----- INPUT -----
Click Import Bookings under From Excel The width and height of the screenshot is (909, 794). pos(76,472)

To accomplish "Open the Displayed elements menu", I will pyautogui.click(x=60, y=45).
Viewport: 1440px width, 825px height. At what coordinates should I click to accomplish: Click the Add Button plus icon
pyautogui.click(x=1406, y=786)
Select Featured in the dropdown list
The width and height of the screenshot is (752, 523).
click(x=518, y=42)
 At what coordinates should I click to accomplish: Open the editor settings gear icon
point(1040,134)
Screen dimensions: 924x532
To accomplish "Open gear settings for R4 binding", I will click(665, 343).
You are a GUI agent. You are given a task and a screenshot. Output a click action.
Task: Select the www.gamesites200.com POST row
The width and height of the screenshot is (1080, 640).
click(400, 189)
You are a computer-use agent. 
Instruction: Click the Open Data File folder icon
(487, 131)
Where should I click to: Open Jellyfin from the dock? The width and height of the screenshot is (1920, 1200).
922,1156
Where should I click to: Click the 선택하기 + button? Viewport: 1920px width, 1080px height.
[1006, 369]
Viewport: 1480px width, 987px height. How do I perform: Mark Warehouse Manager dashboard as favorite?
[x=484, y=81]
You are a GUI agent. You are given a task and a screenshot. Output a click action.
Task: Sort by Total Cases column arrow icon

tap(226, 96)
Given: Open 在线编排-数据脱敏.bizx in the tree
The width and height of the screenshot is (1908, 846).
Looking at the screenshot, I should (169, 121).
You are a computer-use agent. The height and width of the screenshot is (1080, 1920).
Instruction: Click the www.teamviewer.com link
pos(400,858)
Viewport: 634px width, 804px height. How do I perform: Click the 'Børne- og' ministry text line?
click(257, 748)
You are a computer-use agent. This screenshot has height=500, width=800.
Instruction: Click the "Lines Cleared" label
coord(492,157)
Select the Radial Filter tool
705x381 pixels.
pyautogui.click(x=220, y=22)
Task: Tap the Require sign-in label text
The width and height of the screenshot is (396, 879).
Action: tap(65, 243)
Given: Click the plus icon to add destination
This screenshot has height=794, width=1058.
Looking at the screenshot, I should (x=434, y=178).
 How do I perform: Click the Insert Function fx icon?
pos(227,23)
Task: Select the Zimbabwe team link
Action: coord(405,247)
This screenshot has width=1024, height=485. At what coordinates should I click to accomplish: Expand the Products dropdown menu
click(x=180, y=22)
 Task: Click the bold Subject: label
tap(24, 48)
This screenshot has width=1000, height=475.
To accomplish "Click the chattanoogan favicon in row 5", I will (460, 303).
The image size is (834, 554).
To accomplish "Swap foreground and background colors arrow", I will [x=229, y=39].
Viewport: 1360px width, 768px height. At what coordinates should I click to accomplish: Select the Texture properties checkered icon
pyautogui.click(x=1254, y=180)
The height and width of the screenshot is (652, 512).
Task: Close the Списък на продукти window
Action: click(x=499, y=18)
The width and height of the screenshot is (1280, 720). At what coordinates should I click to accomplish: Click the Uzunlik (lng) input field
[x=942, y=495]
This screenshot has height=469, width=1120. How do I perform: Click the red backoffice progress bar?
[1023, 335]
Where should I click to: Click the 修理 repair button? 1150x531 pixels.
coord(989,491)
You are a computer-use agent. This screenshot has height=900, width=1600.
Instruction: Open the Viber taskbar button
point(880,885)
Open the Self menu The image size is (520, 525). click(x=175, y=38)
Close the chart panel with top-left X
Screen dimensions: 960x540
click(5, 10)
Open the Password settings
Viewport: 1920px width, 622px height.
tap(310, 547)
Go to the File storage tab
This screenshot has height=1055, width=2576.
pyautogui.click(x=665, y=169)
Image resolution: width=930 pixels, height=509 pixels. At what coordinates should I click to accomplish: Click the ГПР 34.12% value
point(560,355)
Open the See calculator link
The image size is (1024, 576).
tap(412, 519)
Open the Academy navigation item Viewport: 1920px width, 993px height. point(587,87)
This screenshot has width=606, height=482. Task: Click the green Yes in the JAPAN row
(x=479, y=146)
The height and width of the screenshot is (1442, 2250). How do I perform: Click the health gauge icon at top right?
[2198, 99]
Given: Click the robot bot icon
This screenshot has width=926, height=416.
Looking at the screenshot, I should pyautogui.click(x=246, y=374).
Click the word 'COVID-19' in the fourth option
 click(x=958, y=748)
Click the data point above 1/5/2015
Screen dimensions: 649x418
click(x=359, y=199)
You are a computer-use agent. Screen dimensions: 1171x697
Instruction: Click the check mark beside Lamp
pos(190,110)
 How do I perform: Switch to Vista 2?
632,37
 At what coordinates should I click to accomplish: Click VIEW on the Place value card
-----
AIM OF THE TASK —
Extract every line of the data above and reproduce each one word for word.

SOLUTION FOR THIS EXERCISE —
Click Import Bookings under From Excel The width and height of the screenshot is (909, 794). pos(76,472)

To accomplish "Open the Displayed elements menu", I will pyautogui.click(x=60, y=45).
Viewport: 1440px width, 825px height. At what coordinates should I click to accomplish: Click the Add Button plus icon
pyautogui.click(x=1406, y=786)
Select Featured in the dropdown list
The width and height of the screenshot is (752, 523).
click(x=518, y=42)
 At what coordinates should I click to accomplish: Open the editor settings gear icon
point(1040,134)
Screen dimensions: 924x532
To accomplish "Open gear settings for R4 binding", I will click(665, 343).
You are a GUI agent. You are given a task and a screenshot. Output a click action.
Task: Select the www.gamesites200.com POST row
The width and height of the screenshot is (1080, 640).
click(400, 189)
You are a computer-use agent. 
Instruction: Click the Open Data File folder icon
(487, 131)
Where should I click to: Open Jellyfin from the dock? The width and height of the screenshot is (1920, 1200).
922,1156
Where should I click to: Click the 선택하기 + button? Viewport: 1920px width, 1080px height.
[1006, 369]
Viewport: 1480px width, 987px height. How do I perform: Mark Warehouse Manager dashboard as favorite?
[x=484, y=81]
You are a GUI agent. You are given a task and a screenshot. Output a click action.
Task: Sort by Total Cases column arrow icon

tap(226, 96)
Given: Open 在线编排-数据脱敏.bizx in the tree
The width and height of the screenshot is (1908, 846).
Looking at the screenshot, I should (169, 121).
You are a computer-use agent. The height and width of the screenshot is (1080, 1920).
Instruction: Click the www.teamviewer.com link
pos(400,858)
Viewport: 634px width, 804px height. How do I perform: Click the 'Børne- og' ministry text line?
click(257, 748)
You are a computer-use agent. This screenshot has height=500, width=800.
Instruction: Click the "Lines Cleared" label
coord(492,157)
Select the Radial Filter tool
705x381 pixels.
pyautogui.click(x=220, y=22)
Task: Tap the Require sign-in label text
The width and height of the screenshot is (396, 879).
Action: tap(65, 243)
Given: Click the plus icon to add destination
This screenshot has height=794, width=1058.
Looking at the screenshot, I should (x=434, y=178).
 How do I perform: Click the Insert Function fx icon?
pos(227,23)
Task: Select the Zimbabwe team link
Action: coord(405,247)
This screenshot has width=1024, height=485. At what coordinates should I click to accomplish: Expand the Products dropdown menu
click(x=180, y=22)
 Task: Click the bold Subject: label
tap(24, 48)
This screenshot has width=1000, height=475.
To accomplish "Click the chattanoogan favicon in row 5", I will (460, 303).
The image size is (834, 554).
To accomplish "Swap foreground and background colors arrow", I will [x=229, y=39].
Viewport: 1360px width, 768px height. At what coordinates should I click to accomplish: Select the Texture properties checkered icon
pyautogui.click(x=1254, y=180)
The height and width of the screenshot is (652, 512).
Task: Close the Списък на продукти window
Action: click(x=499, y=18)
The width and height of the screenshot is (1280, 720). At what coordinates should I click to accomplish: Click the Uzunlik (lng) input field
[x=942, y=495]
This screenshot has height=469, width=1120. How do I perform: Click the red backoffice progress bar?
[1023, 335]
Where should I click to: Click the 修理 repair button? 1150x531 pixels.
coord(989,491)
You are a computer-use agent. This screenshot has height=900, width=1600.
Instruction: Open the Viber taskbar button
point(880,885)
Open the Self menu The image size is (520, 525). click(x=175, y=38)
Close the chart panel with top-left X
Screen dimensions: 960x540
click(5, 10)
Open the Password settings
Viewport: 1920px width, 622px height.
tap(310, 547)
Go to the File storage tab
This screenshot has height=1055, width=2576.
pyautogui.click(x=665, y=169)
Image resolution: width=930 pixels, height=509 pixels. At what coordinates should I click to accomplish: Click the ГПР 34.12% value
point(560,355)
Open the See calculator link
The image size is (1024, 576).
tap(412, 519)
Open the Academy navigation item Viewport: 1920px width, 993px height. point(587,87)
This screenshot has width=606, height=482. Task: Click the green Yes in the JAPAN row
(x=479, y=146)
The height and width of the screenshot is (1442, 2250). How do I perform: Click the health gauge icon at top right?
[2198, 99]
Given: Click the robot bot icon
This screenshot has width=926, height=416.
Looking at the screenshot, I should pyautogui.click(x=246, y=374).
Click the word 'COVID-19' in the fourth option
 click(x=958, y=748)
Click the data point above 1/5/2015
Screen dimensions: 649x418
click(x=359, y=199)
You are a computer-use agent. Screen dimensions: 1171x697
Instruction: Click the check mark beside Lamp
pos(190,110)
 How do I perform: Switch to Vista 2?
632,37
 At what coordinates should I click to accomplish: Click VIEW on the Place value card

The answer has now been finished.